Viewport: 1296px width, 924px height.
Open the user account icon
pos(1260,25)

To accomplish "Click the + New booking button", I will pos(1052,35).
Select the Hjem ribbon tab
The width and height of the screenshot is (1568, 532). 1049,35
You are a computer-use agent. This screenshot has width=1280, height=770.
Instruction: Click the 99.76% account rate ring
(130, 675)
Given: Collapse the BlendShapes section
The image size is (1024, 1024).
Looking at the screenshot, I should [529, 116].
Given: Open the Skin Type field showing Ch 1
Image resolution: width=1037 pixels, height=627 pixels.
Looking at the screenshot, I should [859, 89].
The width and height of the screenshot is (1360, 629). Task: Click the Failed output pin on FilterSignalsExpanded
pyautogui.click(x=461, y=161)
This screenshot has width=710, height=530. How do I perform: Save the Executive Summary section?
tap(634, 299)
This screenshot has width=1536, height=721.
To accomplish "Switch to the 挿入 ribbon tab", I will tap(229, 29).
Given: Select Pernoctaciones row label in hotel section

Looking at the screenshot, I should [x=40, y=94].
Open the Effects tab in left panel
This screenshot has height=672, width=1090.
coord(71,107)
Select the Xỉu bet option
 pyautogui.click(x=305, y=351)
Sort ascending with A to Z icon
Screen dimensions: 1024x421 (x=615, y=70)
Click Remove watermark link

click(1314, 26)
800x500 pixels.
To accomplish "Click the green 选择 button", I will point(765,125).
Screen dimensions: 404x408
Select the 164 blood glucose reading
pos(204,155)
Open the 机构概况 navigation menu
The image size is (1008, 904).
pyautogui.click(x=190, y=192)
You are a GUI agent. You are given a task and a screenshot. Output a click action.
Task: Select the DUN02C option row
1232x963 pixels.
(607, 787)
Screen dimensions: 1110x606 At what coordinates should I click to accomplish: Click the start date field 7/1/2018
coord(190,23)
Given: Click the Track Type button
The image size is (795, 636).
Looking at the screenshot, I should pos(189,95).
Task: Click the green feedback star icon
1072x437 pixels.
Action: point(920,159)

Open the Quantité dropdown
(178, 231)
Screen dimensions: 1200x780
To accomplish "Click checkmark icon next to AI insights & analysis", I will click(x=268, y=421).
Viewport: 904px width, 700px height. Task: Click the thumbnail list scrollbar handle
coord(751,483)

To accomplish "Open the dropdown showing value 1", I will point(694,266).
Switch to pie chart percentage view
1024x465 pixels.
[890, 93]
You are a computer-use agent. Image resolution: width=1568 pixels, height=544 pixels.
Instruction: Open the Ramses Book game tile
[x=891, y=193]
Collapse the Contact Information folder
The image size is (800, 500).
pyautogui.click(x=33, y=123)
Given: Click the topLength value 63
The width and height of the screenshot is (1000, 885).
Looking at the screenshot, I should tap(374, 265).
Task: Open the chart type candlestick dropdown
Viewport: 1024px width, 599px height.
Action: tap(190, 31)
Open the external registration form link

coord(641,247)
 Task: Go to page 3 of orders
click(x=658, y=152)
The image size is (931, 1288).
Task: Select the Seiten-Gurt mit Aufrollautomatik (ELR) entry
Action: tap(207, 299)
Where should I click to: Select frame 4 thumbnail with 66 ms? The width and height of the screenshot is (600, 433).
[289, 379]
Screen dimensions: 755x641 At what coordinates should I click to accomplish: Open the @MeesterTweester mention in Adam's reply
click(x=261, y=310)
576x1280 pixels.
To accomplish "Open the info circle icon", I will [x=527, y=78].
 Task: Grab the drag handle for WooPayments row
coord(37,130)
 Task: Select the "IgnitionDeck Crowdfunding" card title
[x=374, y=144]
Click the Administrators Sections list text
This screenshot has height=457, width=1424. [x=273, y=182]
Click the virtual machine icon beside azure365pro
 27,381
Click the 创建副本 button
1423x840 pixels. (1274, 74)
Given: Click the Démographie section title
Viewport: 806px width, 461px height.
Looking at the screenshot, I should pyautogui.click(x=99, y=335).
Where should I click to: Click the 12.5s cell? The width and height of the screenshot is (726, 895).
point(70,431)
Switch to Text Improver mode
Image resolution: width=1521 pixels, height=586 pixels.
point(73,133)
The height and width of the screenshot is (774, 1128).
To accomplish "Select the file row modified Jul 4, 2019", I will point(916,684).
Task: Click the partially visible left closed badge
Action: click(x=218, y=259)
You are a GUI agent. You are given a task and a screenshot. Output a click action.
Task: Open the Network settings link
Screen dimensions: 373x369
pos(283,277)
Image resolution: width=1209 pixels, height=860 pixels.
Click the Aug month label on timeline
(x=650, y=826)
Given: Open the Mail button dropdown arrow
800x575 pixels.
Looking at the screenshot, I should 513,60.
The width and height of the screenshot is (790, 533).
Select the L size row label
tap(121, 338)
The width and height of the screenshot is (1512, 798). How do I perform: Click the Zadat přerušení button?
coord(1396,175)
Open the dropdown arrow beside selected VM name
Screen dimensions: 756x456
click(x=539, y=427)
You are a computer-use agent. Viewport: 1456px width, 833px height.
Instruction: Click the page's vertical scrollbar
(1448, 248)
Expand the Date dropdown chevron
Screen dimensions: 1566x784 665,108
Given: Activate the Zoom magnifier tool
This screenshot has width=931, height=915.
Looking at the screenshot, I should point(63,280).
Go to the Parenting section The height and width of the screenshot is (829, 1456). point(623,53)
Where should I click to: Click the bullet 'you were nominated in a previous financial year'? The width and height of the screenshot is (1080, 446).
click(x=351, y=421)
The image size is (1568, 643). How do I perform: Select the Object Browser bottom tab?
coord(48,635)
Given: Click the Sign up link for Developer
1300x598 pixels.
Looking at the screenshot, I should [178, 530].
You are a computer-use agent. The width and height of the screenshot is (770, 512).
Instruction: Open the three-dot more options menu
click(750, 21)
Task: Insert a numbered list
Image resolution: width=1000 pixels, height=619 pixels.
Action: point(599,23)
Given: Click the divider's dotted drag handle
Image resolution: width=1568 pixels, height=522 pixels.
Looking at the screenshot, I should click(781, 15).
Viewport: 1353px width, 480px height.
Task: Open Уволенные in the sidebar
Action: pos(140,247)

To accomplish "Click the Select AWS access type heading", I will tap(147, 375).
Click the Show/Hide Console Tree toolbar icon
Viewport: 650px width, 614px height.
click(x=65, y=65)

What is required: In your answer, include only the lines above starting at the line that holds "Task: Click the green feedback star icon" and ending at the line that holds "Switch to pie chart percentage view", copied exactly.

Reply:
Task: Click the green feedback star icon
1072x437 pixels.
Action: point(920,159)

Open the Quantité dropdown
(178, 231)
Screen dimensions: 1200x780
To accomplish "Click checkmark icon next to AI insights & analysis", I will click(x=268, y=421).
Viewport: 904px width, 700px height. Task: Click the thumbnail list scrollbar handle
coord(751,483)

To accomplish "Open the dropdown showing value 1", I will point(694,266).
Switch to pie chart percentage view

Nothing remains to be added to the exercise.